■ What needs to be done ■
Print the data exactly as it is given, please.

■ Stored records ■

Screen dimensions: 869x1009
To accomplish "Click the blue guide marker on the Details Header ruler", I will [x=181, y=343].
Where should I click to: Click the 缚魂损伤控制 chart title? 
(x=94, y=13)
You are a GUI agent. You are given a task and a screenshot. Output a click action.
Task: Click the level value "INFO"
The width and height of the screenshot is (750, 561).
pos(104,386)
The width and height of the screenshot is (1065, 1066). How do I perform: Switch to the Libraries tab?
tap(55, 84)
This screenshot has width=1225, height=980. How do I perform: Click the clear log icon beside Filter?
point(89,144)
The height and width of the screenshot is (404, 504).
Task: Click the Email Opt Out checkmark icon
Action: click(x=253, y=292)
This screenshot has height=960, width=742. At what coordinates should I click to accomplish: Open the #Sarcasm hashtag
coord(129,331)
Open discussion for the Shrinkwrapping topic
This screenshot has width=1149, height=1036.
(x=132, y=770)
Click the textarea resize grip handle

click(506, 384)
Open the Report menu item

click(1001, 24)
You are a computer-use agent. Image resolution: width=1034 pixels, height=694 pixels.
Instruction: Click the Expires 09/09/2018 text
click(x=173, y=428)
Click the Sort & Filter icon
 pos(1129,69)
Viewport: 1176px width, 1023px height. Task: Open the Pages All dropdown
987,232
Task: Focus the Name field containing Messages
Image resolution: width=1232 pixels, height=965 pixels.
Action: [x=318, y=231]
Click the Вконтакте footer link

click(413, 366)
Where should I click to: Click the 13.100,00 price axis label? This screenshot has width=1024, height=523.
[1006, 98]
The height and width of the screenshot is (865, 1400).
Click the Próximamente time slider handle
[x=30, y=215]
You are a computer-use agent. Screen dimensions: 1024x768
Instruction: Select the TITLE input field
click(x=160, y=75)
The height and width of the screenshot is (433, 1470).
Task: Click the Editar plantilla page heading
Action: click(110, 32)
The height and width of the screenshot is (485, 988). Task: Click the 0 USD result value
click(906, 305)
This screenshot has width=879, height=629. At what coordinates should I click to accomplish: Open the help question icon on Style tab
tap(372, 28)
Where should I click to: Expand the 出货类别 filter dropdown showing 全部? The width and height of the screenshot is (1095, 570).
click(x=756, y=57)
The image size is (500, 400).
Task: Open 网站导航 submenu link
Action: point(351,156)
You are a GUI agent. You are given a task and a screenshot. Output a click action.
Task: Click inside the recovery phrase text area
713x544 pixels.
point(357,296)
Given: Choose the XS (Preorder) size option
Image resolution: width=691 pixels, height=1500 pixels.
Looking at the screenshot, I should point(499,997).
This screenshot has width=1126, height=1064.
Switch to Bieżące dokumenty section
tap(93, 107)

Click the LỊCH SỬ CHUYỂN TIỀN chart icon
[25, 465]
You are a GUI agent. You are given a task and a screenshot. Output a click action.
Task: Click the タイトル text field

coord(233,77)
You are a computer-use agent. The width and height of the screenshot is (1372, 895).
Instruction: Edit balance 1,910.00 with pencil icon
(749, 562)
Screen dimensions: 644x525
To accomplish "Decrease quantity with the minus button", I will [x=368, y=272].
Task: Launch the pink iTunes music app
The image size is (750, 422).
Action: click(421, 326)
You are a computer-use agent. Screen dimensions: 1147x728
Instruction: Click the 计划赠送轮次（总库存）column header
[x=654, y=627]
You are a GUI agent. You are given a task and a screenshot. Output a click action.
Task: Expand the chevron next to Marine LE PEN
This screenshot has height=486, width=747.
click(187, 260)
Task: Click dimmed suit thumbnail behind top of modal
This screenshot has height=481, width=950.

■ Your solution ■
Screen dimensions: 869x1009
To accomplish "Click the blue guide marker on the Details Header ruler", I will [x=181, y=343].
Where should I click to: Click the 缚魂损伤控制 chart title? 
(x=94, y=13)
You are a GUI agent. You are given a task and a screenshot. Output a click action.
Task: Click the level value "INFO"
The width and height of the screenshot is (750, 561).
pos(104,386)
The width and height of the screenshot is (1065, 1066). How do I perform: Switch to the Libraries tab?
tap(55, 84)
This screenshot has width=1225, height=980. How do I perform: Click the clear log icon beside Filter?
point(89,144)
The height and width of the screenshot is (404, 504).
Task: Click the Email Opt Out checkmark icon
Action: click(x=253, y=292)
This screenshot has height=960, width=742. At what coordinates should I click to accomplish: Open the #Sarcasm hashtag
coord(129,331)
Open discussion for the Shrinkwrapping topic
This screenshot has width=1149, height=1036.
(x=132, y=770)
Click the textarea resize grip handle

click(506, 384)
Open the Report menu item

click(1001, 24)
You are a computer-use agent. Image resolution: width=1034 pixels, height=694 pixels.
Instruction: Click the Expires 09/09/2018 text
click(x=173, y=428)
Click the Sort & Filter icon
 pos(1129,69)
Viewport: 1176px width, 1023px height. Task: Open the Pages All dropdown
987,232
Task: Focus the Name field containing Messages
Image resolution: width=1232 pixels, height=965 pixels.
Action: [x=318, y=231]
Click the Вконтакте footer link

click(413, 366)
Where should I click to: Click the 13.100,00 price axis label? This screenshot has width=1024, height=523.
[1006, 98]
The height and width of the screenshot is (865, 1400).
Click the Próximamente time slider handle
[x=30, y=215]
You are a computer-use agent. Screen dimensions: 1024x768
Instruction: Select the TITLE input field
click(x=160, y=75)
The height and width of the screenshot is (433, 1470).
Task: Click the Editar plantilla page heading
Action: click(110, 32)
The height and width of the screenshot is (485, 988). Task: Click the 0 USD result value
click(906, 305)
This screenshot has width=879, height=629. At what coordinates should I click to accomplish: Open the help question icon on Style tab
tap(372, 28)
Where should I click to: Expand the 出货类别 filter dropdown showing 全部? The width and height of the screenshot is (1095, 570).
click(x=756, y=57)
The image size is (500, 400).
Task: Open 网站导航 submenu link
Action: point(351,156)
You are a GUI agent. You are given a task and a screenshot. Output a click action.
Task: Click inside the recovery phrase text area
713x544 pixels.
point(357,296)
Given: Choose the XS (Preorder) size option
Image resolution: width=691 pixels, height=1500 pixels.
Looking at the screenshot, I should point(499,997).
This screenshot has width=1126, height=1064.
Switch to Bieżące dokumenty section
tap(93, 107)

Click the LỊCH SỬ CHUYỂN TIỀN chart icon
[25, 465]
You are a GUI agent. You are given a task and a screenshot. Output a click action.
Task: Click the タイトル text field

coord(233,77)
You are a computer-use agent. The width and height of the screenshot is (1372, 895).
Instruction: Edit balance 1,910.00 with pencil icon
(749, 562)
Screen dimensions: 644x525
To accomplish "Decrease quantity with the minus button", I will [x=368, y=272].
Task: Launch the pink iTunes music app
The image size is (750, 422).
Action: click(421, 326)
You are a computer-use agent. Screen dimensions: 1147x728
Instruction: Click the 计划赠送轮次（总库存）column header
[x=654, y=627]
You are a GUI agent. You are given a task and a screenshot. Output a click action.
Task: Expand the chevron next to Marine LE PEN
This screenshot has height=486, width=747.
click(187, 260)
Task: Click dimmed suit thumbnail behind top of modal
This screenshot has height=481, width=950.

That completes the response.